Carry your library in your pocket

Let’s face it, we all have too many scholarly books.  We can’t work without them, and we end up with piles of books, often read only once, and piles of photocopies.  When we’re on the road, we can’t access them.  And who has not realised, with a sinking feeling, that some most interesting observation is in that pile of data somewhere, but that we cannot quite recall where?

The answer is to convert our books into PDF files.  Easy to say, I know.  But technology has come on, and what would once have taken forever no longer does.

This afternoon I took three books, each of 200+ pages, and made PDF’s of them all.  It took about half an hour each.  How did I do it?

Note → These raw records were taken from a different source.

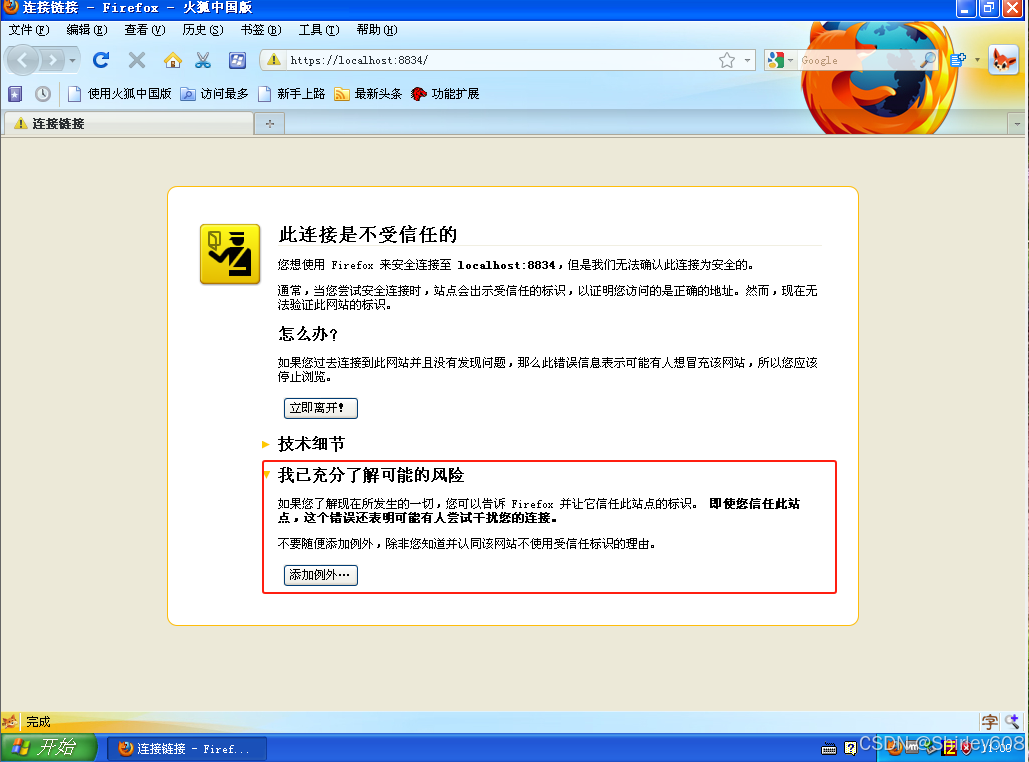The image size is (1029, 762).
Task: Click the RSS feed icon on 最新头条
Action: [340, 93]
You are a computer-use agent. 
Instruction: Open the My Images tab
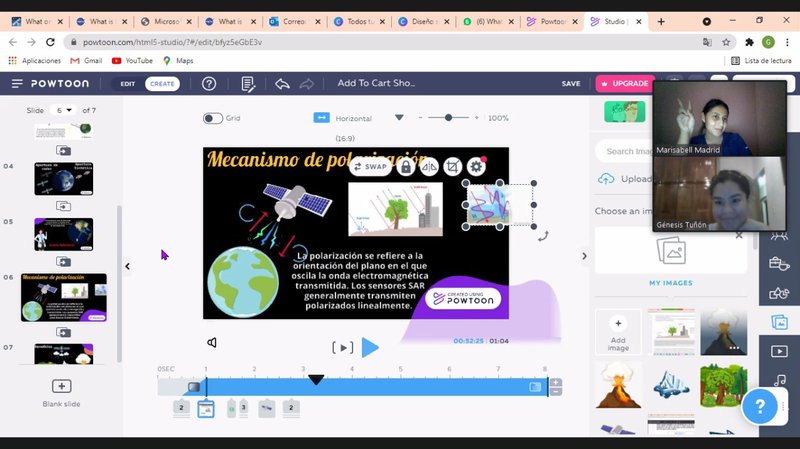coord(670,283)
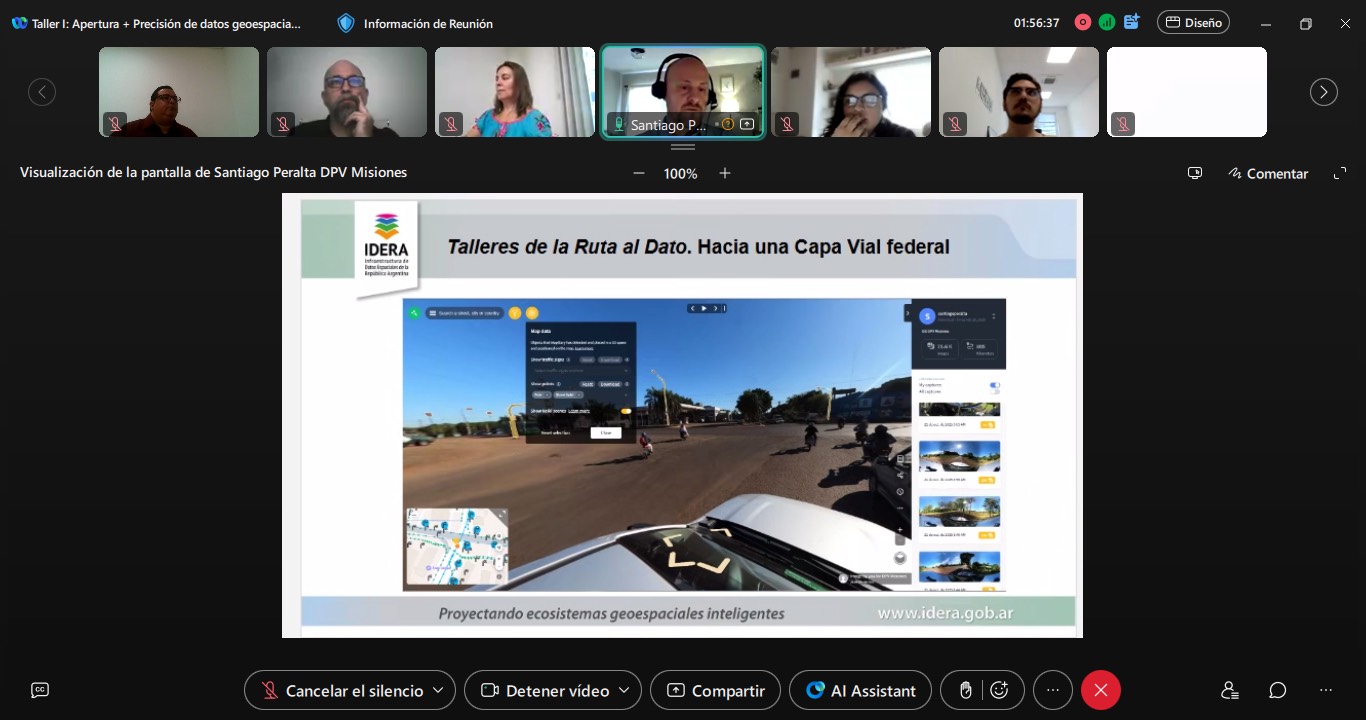This screenshot has width=1366, height=720.
Task: Click the red leave meeting button
Action: click(x=1100, y=690)
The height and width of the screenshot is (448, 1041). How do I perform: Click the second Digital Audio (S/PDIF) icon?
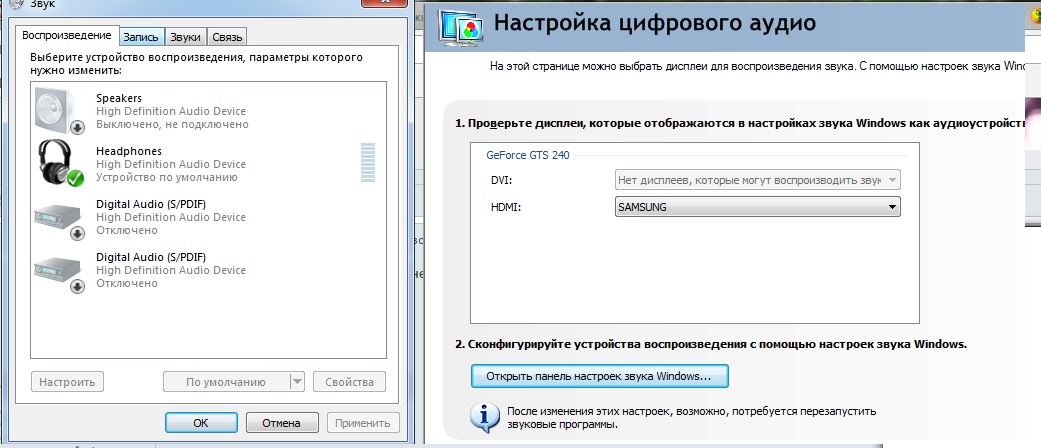(x=59, y=270)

First, you need a modern scanner.  The old ones groaned slowly as they scanned each page.  The modern ones can do a scan in 5 seconds.  I was using a Plustek OpticBook 3600, and even that is not bang-up-to-date.  It’s far faster than my old one, tho.  I controlled it from Abbyy Finereader 8, but really any bit of software would do.  I set the scanner to scan grey-scale, at 300 dpi (quite enough to be readable), and adjusted the page-size down from A4 to whatever the book size was, by trial and error.  I scanned an opening at a time, without splitting the pages.  I set the software to scan multiple pages, so that I didn’t have to hit a key each time (I really didn’t want to hit Ctrl-K 300+ times today!), and I set the interval that the software waits between scans to 5 seconds.  And then I went for it. 

The result was a bunch of images of the twin pages.  These I saved as a PDF.  I then passed them through Finereader 9 (which has excellent OCR) to create a PDF with page images and text hidden under the images (because the text won’t be perfectly recognised by the software anyway).  This means that the PDF is now searchable, and that I scan search a directory of files for keywords. 

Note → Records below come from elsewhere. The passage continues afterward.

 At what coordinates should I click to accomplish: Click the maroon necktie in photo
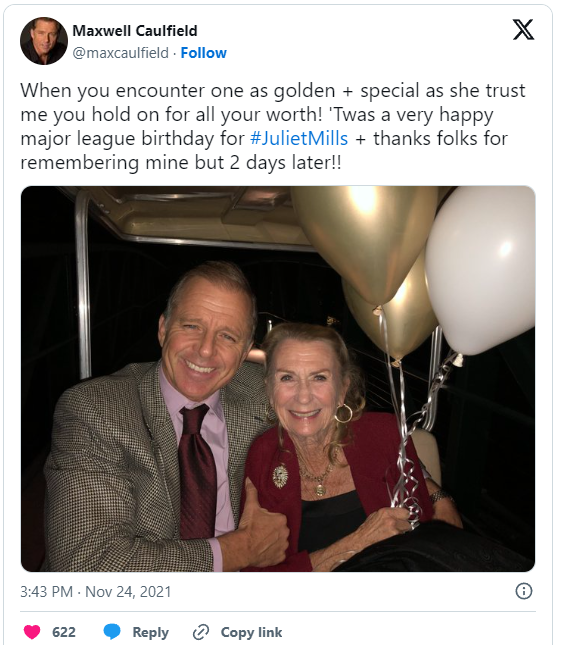click(x=197, y=471)

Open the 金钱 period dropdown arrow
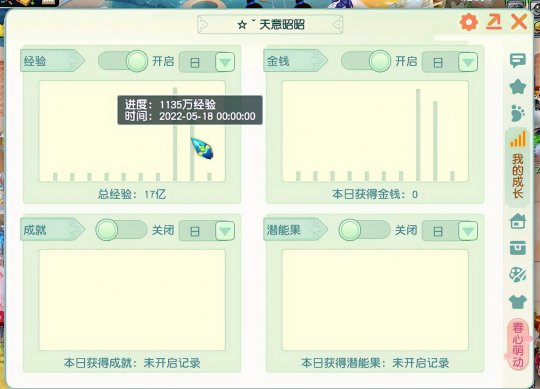tap(468, 62)
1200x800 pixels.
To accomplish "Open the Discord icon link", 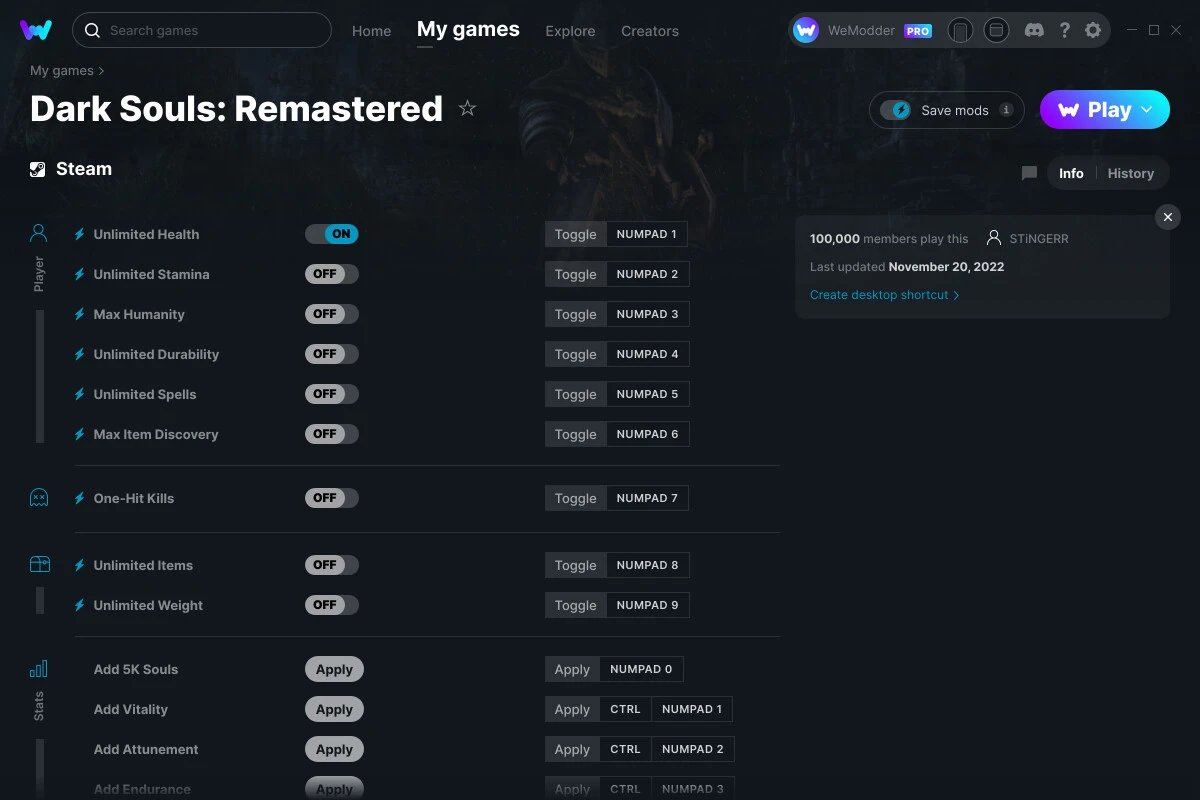I will (x=1034, y=30).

I didn’t proof any of the OCR, tho — no time.  The idea is not to upload digital text, but merely to allow me a better chance of finding things.

I used Finereader, but probably other software would be better.  I noted that the PDF sizes varied alarmingly between 200Mb and 20Mb!  So I think Adobe Acrobat would be good for this, from what I have heard.

The end result is that I have three searchable PDF’s which I can stick on a key-drive (flash drive), slip into my pocket and look at anywhere.  I can look at them at lunchtime at work, for instance.

Unscrupulous people might be tempted to borrow books from the library, scan those, and save themselves the purchase price.  Of course I can’t advocate that you break the law in this way; still less exchange them online, as I hear some people do.  But we need to be able to manage our own libraries this way, I think.  Paper books have their uses, but scholarly books need this feature, as do their users.  We need a change in approach from copyright holders to make it possible.

I admit that my sympathy for the copyright industry is not as high as it might be, since their sympathy for those who use their products seems non-existent.  Why else do we have laws that criminalise anyone who makes a personal copy of an out-of-print and unavailable book?  Why do we have laws that create copyright for a century, but print-runs of 200, other than to create a dog-in-the-manger?  Why else do they campaign to increase the scope and reach of copyright, year upon year, while making it impossible for scholars to access out-of-print and obscure texts and even 1937 obscure theses? (a sore point, this last one, as regular readers will know).  But really we need better law, and we need better products from textbook manufacturers. 

In the mean time, I hope these notes will help people convert their libraries into a usable form.  The key thing to remember is that we are not trying to produce something perfect; just something usable, and produce it quickly.

Share

More fun with a thesis

I’ve already blogged on how Boston College library demand that I get permission from a religious order before they will supply me with a copy for research purposes of a 1937 thesis written by a nun. 

The nun belonged to the Sisters of Mercy, and the library have sent me a link to their website.  So I duly wrote and asked permission.  I got back an email saying that they had no record of any such nun.  The library have sent me a PDF of the first couple of pages of the thesis, which says that she was a member of that order.  So I have forwarded it to the order.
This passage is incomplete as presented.